きっと知らない。話さないから。でもそれさえもこの子は問いただそうとはしないのだろう。私が嫌がる、ただそれだけの理由で。
「……アルフォンス」
「なに?」
静かな声で名を呼べば、彼もまた静かな声を返してくれる。
「国家錬金術師の連続殺人犯……彼は昔私に仕えていた武僧なの」
「武僧?」
「私の本名はセト・ダナノーナ。ダナノーナとはイシュヴァラの巫女というイシュヴァールを統治する一族の名。武僧はその巫女を守る……警護係? というのかしら。その人達の通称よ」
巫女を守り、知を与え武を与え。そんな人達の事。
「イシュヴァールの内戦はわかる?」
「もちろん。それで姉さんは家族を失って僕の家に引き取られた」
「本当はね、違うの」
「え?」
「本当は……」
ここまで来て言うのをためらうなんて。私は案外気が小さいみたいだ。
「内戦でイシュヴァール側の先導をしていたのは私なの」
アルフォンスの動きがとまる。表情は鎧のせいで分からないけれど、きっと言葉に迷ってるんだろうな。
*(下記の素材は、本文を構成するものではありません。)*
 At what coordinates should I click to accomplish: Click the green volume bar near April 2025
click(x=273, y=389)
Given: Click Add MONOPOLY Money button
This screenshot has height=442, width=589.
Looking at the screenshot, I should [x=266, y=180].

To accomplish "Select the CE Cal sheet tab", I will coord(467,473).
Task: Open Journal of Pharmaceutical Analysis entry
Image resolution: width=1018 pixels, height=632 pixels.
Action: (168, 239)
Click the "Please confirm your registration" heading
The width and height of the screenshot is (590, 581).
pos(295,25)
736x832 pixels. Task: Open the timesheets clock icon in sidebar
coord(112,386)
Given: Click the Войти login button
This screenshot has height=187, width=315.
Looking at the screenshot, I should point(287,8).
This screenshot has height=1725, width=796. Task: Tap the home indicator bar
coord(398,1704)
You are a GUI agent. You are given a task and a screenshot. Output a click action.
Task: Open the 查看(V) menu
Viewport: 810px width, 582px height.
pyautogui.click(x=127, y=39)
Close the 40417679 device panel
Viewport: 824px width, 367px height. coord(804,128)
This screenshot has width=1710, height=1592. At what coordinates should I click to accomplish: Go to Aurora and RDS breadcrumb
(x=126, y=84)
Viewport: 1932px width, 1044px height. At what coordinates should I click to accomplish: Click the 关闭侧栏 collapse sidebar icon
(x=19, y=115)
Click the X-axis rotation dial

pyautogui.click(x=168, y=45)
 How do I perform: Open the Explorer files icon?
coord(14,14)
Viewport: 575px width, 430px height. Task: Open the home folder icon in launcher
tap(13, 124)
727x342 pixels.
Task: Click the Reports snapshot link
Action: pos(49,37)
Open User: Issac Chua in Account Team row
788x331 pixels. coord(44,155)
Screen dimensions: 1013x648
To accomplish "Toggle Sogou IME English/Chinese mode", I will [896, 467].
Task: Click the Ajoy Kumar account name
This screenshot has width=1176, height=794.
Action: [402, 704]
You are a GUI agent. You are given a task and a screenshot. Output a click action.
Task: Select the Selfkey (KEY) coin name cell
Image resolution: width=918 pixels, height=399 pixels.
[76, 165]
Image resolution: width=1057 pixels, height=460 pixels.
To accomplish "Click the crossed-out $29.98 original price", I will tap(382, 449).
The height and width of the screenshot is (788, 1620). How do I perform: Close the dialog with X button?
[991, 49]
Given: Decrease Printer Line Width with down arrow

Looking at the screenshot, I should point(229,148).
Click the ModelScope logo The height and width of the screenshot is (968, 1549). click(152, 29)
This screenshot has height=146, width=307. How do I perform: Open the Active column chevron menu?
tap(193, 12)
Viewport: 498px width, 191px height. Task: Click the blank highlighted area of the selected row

「その時私の護衛をしていたのがその男だった。彼は内戦の時に行方不明になったまま生死がわからなくて。だから……嬉しかったの。会えた時、とても嬉しかったの」
こんなに感情を突き動かされたのはいつぶりだろうか。きっと母さんが死んで以来。
「心のどこかで、彼が私を手にかけるはずがないと思っていた。けれど……」
あの時、彼が触れた場所へ手を添える。とくんとくんと聴こえるこの音をあの人は消そうとした。迷いはあった様に見えたけれど、本気だった。
「次は……大丈夫。私も迷わない。私にはやる事があるから。死んだりは……しない。賢者の石を手に入れて元の身体に戻る。その願いが叶うまで私は死なない」
ふ、と横で黙ったままのアルフォンスを仰ぐ。
本当は綺麗な金の髪をした男の子。父さん似の綺麗な金眼をした太陽の様な男の子。こんな硬い鎧じゃなかった。
取り戻してあげたいの本当の姿を。